● EXERCISE AIM: Reproduce all of the data that follows, character for character.

..............................

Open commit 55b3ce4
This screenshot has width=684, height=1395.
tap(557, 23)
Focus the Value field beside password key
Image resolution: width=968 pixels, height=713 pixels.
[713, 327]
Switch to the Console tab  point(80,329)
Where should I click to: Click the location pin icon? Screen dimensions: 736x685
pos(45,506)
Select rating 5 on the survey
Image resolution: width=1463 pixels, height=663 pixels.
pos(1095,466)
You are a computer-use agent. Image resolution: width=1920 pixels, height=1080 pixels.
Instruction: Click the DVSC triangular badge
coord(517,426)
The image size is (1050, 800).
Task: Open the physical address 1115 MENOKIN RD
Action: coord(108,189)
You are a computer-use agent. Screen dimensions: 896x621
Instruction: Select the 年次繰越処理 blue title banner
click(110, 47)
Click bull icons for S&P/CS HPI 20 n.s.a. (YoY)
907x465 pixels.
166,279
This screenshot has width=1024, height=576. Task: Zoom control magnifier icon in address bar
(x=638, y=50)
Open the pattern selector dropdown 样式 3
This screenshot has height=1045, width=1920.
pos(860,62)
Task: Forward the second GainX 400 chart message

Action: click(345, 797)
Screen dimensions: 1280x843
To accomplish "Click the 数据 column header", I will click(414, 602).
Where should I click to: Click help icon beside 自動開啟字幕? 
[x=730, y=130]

..............................

● WRITTEN REPLY:
Open commit 55b3ce4
This screenshot has width=684, height=1395.
tap(557, 23)
Focus the Value field beside password key
Image resolution: width=968 pixels, height=713 pixels.
[713, 327]
Switch to the Console tab  point(80,329)
Where should I click to: Click the location pin icon? Screen dimensions: 736x685
pos(45,506)
Select rating 5 on the survey
Image resolution: width=1463 pixels, height=663 pixels.
pos(1095,466)
You are a computer-use agent. Image resolution: width=1920 pixels, height=1080 pixels.
Instruction: Click the DVSC triangular badge
coord(517,426)
The image size is (1050, 800).
Task: Open the physical address 1115 MENOKIN RD
Action: coord(108,189)
You are a computer-use agent. Screen dimensions: 896x621
Instruction: Select the 年次繰越処理 blue title banner
click(110, 47)
Click bull icons for S&P/CS HPI 20 n.s.a. (YoY)
907x465 pixels.
166,279
This screenshot has width=1024, height=576. Task: Zoom control magnifier icon in address bar
(x=638, y=50)
Open the pattern selector dropdown 样式 3
This screenshot has height=1045, width=1920.
pos(860,62)
Task: Forward the second GainX 400 chart message

Action: click(345, 797)
Screen dimensions: 1280x843
To accomplish "Click the 数据 column header", I will click(414, 602).
Where should I click to: Click help icon beside 自動開啟字幕? 
[x=730, y=130]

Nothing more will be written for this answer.